▶ [WHAT IS BEING ASKED] Reproduce word for word the part of the intelligent design passage below, starting at "Johnson cites the" and ending at "(King James Version).".

▶ [TEXT EXCERPT]

To talk of a purposeful or guided evolution is not to talk about evolution at all. That is slow creation. When you understand it that way, you realize that the Darwinian theory of evolution contradicts not just the Book of Genesis, but every word in the Bible from beginning to end. It contradicts the idea that we are here because a creator brought about our existence for a purpose. That is the first thing I realized, and it carries tremendous meaning." He goes on to state: "I have built an intellectual movement in the universities and churches that we call The Wedge, which is devoted to scholarship and writing that furthers this program of questioning the materialistic basis of science. One very famous book that's come out of The Wedge is biochemist Michael Behe's book, Darwin's Black Box, which has had an enormous impact on the scientific world." ..."Now the way that I see the logic of our movement going is like this. The first thing you understand is that the Darwinian theory isn't true. It's falsified by all of the evidence and the logic is terrible. When did you realize that the next question that occurs to you is, well, where might you get the truth? When I preach from the Bible, as I often do at churches and on Sundays, I don't start with Genesis. I start with John 1:1. In the beginning was the word. In the beginning were intelligence, purpose, and wisdom. The Bible had that right. And the materialist scientists are deluding themselves.

Johnson cites the foundation of intelligent design as The Gospel According to Saint John, in the New Testament, specifically, Chapter 1:1: "In the beginning was the Word, and the Word was with God, and the Word was God" (King James Version).

▶ [STORED DATA]
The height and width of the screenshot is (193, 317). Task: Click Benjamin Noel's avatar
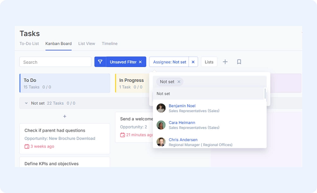coord(161,108)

▶ [RESPONSE BELOW]
Johnson cites the foundation of intelligent design as The Gospel According to Saint John, in the New Testament, specifically, Chapter 1:1: "In the beginning was the Word, and the Word was with God, and the Word was God" (King James Version).